◆ **TASK DETAILS**
From the listing below, extract every line containing "plus".
══ INPUT FOR THIS TASK ══
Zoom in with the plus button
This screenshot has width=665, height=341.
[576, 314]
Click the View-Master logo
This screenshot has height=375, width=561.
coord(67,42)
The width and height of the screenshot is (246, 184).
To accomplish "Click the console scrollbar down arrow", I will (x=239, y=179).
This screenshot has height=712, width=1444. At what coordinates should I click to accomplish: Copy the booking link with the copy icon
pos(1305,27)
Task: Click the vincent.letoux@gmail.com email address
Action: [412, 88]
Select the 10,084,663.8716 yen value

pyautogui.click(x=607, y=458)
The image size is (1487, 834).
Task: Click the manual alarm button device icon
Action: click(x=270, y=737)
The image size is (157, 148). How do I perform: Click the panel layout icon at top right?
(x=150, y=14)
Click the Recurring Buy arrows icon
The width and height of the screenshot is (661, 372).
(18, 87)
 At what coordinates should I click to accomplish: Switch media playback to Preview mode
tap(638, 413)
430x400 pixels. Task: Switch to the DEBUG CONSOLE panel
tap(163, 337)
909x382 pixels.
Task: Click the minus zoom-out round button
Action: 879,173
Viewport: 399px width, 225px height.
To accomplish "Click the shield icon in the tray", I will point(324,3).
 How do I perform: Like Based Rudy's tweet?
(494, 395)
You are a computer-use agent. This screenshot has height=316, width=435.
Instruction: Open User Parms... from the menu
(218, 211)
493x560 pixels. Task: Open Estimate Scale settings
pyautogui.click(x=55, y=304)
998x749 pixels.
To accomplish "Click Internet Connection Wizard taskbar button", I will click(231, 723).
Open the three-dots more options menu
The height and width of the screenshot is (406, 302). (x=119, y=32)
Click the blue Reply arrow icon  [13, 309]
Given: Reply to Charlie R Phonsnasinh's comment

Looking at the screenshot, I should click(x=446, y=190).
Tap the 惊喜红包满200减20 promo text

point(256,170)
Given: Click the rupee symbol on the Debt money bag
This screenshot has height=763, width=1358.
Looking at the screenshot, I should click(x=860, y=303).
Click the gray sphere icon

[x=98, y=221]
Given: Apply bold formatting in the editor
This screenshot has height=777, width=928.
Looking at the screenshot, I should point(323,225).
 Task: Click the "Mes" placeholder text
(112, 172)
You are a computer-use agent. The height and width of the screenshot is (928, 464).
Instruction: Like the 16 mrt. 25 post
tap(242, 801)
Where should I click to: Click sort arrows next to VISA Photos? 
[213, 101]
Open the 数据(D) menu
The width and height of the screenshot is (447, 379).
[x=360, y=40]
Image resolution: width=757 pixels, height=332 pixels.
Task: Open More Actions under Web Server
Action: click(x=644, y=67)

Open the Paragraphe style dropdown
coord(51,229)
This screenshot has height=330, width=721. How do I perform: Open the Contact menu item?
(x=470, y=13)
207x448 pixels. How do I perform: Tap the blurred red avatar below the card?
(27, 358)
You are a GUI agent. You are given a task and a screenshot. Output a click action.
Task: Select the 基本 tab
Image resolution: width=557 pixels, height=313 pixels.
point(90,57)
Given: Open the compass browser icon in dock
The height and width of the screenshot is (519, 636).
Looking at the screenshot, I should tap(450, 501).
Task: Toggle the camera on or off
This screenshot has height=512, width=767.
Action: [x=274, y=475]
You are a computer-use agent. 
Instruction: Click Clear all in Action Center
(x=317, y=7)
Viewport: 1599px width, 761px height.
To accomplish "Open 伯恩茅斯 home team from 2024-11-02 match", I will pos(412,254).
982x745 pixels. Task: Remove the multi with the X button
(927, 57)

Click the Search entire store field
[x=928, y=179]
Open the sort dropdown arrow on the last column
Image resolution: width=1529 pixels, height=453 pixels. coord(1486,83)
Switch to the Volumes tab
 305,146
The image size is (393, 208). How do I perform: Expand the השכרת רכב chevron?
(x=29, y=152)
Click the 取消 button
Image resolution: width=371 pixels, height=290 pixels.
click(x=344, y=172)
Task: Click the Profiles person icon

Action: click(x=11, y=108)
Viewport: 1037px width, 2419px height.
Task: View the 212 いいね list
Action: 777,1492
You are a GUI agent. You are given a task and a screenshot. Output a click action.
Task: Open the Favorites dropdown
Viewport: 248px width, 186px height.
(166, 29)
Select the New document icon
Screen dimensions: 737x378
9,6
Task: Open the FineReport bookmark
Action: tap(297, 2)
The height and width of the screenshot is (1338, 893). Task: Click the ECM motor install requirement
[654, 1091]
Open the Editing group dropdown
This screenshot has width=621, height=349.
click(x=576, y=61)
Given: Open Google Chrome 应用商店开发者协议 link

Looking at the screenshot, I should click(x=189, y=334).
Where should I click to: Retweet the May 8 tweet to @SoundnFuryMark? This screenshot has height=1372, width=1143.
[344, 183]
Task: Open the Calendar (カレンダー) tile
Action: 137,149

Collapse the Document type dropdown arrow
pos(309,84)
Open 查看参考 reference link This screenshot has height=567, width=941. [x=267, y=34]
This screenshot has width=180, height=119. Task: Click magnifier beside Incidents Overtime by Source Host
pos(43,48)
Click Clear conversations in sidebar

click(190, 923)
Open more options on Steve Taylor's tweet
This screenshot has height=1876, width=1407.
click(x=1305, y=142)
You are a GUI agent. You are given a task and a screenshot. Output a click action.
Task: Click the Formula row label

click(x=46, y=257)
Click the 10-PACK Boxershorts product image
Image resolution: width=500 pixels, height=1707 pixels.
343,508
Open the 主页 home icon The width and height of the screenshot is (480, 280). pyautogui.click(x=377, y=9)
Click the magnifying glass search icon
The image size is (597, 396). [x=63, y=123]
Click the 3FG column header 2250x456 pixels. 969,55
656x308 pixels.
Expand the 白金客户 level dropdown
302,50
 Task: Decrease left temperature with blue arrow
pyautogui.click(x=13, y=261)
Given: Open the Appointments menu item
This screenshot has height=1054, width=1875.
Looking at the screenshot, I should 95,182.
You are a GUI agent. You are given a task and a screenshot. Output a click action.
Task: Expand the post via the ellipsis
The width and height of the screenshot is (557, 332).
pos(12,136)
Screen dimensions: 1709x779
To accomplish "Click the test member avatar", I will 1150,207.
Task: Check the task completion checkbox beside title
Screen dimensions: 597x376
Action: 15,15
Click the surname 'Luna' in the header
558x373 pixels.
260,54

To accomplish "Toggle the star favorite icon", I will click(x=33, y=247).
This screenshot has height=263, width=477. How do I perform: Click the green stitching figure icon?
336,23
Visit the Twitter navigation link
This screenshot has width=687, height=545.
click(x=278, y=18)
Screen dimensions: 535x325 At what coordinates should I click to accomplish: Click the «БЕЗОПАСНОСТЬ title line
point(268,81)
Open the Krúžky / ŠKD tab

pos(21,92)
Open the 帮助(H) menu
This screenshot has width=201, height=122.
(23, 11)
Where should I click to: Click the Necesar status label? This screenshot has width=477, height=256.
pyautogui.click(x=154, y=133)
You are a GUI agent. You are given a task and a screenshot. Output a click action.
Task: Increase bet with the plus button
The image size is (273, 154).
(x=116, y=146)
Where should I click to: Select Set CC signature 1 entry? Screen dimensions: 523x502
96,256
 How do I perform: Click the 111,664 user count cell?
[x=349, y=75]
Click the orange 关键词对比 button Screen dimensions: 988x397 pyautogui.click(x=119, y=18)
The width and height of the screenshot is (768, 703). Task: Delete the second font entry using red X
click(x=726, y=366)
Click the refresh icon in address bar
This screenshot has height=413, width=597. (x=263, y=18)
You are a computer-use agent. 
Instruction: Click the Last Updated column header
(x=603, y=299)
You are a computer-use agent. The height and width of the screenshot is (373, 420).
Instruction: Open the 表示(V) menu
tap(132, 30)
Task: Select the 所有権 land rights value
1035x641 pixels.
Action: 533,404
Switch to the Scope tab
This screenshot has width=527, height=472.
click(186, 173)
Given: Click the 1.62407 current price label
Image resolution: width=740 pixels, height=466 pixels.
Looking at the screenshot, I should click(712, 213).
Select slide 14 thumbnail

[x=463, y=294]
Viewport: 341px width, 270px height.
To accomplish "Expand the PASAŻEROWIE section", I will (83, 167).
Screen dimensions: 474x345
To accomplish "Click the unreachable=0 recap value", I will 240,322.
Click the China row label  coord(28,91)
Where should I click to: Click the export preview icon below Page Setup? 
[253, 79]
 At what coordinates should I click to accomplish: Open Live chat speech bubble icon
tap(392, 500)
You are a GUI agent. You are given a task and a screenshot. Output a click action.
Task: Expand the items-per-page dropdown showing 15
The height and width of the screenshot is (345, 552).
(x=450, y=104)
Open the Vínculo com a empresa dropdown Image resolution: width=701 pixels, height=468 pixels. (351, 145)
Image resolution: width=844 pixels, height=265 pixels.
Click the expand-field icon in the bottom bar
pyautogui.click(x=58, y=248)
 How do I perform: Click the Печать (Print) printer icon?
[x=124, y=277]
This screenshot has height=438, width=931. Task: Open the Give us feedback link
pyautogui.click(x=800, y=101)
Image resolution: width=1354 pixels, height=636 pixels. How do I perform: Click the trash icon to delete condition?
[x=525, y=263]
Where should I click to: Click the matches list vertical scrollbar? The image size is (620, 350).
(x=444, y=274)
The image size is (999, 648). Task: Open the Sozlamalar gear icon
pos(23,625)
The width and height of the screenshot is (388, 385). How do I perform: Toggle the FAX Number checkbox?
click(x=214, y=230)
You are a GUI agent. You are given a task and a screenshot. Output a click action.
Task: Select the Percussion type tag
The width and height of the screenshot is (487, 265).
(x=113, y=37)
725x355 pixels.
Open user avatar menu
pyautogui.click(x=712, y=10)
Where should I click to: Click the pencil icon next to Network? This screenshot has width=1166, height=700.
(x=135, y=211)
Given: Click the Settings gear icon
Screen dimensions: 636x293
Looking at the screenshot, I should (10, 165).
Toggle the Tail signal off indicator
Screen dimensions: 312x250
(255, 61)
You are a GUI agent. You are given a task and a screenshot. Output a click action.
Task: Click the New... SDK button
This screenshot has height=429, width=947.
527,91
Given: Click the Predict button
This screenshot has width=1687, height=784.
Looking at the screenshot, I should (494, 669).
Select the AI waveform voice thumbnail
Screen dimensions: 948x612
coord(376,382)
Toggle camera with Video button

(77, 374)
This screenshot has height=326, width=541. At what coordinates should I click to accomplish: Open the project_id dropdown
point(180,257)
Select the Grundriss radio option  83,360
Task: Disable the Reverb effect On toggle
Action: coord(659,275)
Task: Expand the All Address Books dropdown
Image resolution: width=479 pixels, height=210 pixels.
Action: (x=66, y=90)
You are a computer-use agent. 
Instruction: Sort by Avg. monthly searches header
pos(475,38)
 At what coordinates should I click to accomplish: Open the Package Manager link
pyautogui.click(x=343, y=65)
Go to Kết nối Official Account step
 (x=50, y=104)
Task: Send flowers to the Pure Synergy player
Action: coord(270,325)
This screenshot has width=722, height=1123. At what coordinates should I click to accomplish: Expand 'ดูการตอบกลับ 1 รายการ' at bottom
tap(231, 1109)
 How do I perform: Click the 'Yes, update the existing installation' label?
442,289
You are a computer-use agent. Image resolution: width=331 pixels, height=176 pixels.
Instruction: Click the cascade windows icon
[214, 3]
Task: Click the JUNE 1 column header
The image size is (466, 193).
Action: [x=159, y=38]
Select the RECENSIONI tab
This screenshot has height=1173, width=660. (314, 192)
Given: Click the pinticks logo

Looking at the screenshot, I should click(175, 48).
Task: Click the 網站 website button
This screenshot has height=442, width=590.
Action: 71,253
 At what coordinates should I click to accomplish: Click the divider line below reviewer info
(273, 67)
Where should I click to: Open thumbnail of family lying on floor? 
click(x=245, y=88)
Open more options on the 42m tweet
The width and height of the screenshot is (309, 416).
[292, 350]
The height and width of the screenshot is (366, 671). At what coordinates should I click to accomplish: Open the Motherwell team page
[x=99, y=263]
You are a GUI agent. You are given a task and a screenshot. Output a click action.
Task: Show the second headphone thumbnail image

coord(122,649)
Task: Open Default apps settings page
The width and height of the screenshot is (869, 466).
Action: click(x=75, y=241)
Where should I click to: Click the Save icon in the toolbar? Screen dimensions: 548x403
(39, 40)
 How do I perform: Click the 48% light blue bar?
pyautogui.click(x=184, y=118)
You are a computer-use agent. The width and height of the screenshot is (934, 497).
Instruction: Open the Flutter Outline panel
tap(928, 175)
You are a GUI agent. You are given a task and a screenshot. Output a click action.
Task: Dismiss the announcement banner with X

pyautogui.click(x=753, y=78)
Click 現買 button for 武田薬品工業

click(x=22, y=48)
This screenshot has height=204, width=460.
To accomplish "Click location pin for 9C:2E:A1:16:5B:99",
═══
◆ **SOLUTION FOR THIS EXERCISE**
Zoom in with the plus button
Task: Increase bet with the plus button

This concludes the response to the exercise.